WARSAW (Reuters) - Polish coal mining trade unions on Monday threatened strike action if Prime Minister Mateusz Morawiecki does not join ongoing talks on the restructuring of the troubled industry.
Unions at Poland's biggest coal group, state-run PGG, and government representatives have been struggling to work out a restructuring plan for the ailing company, after a proposal by PGG management to close two coal mines was rejected in July.
The aim was to arrive by the end of September with a plan acceptable to all parties, as PGG, hit by falling demand for coal, low prices and coronavirus, is running out of money.
Last week the climate ministry angered unions by announcing an update to Poland's energy strategy, which contained a faster than expected departure from coal.
The unions called the document unacceptable as it would result in closing down most Polish coal mines with the loss of hundreds of thousands jobs.
The unions said Morawiecki should join the negotiations until Sept. 21.
"Otherwise, we will be forced to take radical protest actions in the whole region," they said in a statement.

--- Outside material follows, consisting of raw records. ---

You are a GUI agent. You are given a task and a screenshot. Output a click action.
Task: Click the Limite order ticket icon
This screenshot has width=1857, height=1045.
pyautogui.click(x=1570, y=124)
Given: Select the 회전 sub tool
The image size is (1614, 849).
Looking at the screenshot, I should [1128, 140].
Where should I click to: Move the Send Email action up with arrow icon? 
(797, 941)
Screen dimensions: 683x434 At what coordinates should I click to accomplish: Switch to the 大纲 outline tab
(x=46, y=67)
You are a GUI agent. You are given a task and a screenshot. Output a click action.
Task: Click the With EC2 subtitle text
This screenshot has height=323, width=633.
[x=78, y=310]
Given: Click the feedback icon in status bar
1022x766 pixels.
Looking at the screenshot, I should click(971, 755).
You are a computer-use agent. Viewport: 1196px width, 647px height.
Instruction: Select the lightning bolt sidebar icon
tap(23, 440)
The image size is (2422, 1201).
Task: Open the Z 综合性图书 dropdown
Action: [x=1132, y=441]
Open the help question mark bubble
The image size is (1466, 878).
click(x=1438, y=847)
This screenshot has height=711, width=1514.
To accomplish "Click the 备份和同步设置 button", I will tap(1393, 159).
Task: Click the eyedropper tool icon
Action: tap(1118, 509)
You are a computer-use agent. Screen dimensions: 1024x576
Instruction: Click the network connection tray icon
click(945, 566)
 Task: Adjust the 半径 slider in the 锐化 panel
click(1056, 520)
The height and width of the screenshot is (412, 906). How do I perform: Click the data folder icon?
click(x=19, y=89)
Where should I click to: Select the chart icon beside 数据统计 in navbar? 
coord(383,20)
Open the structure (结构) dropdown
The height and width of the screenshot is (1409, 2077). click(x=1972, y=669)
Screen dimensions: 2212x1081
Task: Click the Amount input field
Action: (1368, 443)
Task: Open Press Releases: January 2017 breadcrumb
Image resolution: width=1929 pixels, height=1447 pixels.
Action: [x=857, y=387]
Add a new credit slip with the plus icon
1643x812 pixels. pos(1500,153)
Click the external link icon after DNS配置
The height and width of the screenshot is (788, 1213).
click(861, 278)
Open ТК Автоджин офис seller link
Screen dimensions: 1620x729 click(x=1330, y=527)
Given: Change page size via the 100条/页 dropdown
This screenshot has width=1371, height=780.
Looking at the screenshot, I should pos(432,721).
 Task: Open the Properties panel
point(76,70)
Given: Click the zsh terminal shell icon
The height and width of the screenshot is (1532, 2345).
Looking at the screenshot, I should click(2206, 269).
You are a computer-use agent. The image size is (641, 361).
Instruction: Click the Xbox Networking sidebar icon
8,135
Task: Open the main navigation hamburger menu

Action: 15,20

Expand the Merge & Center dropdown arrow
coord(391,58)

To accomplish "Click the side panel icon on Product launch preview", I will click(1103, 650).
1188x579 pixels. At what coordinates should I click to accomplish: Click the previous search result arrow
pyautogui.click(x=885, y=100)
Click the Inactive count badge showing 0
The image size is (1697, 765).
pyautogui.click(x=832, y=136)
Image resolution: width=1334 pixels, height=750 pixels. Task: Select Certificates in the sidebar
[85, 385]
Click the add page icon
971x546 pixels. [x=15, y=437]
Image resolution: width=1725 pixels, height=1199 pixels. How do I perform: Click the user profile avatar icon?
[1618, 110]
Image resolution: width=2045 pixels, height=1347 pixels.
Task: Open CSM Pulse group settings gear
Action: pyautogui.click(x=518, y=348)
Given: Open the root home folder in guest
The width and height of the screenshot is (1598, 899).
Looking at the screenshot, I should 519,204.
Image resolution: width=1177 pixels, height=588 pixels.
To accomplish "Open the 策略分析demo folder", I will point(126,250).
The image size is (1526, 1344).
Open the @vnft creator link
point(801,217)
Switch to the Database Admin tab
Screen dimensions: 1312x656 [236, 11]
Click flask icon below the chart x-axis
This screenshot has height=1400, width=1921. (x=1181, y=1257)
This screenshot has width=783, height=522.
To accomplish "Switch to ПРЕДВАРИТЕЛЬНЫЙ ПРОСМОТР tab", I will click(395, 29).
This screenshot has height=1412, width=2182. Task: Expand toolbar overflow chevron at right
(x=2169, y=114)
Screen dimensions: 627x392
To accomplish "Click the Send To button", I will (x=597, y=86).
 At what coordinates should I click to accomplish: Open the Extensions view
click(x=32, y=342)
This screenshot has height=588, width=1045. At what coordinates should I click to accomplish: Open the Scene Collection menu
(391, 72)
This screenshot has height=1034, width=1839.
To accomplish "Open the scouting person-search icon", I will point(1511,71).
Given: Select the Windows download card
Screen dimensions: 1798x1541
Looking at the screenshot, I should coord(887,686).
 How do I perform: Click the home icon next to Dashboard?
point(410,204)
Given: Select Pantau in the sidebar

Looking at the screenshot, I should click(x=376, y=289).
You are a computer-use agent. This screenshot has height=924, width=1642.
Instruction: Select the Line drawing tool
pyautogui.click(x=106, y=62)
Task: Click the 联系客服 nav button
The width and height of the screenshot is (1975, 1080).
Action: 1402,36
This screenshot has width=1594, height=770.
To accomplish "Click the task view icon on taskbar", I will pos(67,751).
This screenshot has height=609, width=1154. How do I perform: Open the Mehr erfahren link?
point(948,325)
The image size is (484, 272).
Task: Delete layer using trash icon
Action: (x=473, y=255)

The trade unions are also demanding the government amends its energy strategy, which they want to take into account investment in "low-emission coal energy". They want the government to restore coal, instead of gas, in a planned power station in Ostroleka, north-east Poland.
They also want the government to take immediate action to stop any further tightening of EU climate policies.
Already well on the way to meeting its current climate target of a 40% emissions cut by 2030, the EU wants to set a more ambitious near-term target in order to achieve its goal of net-zero emissions by 2050.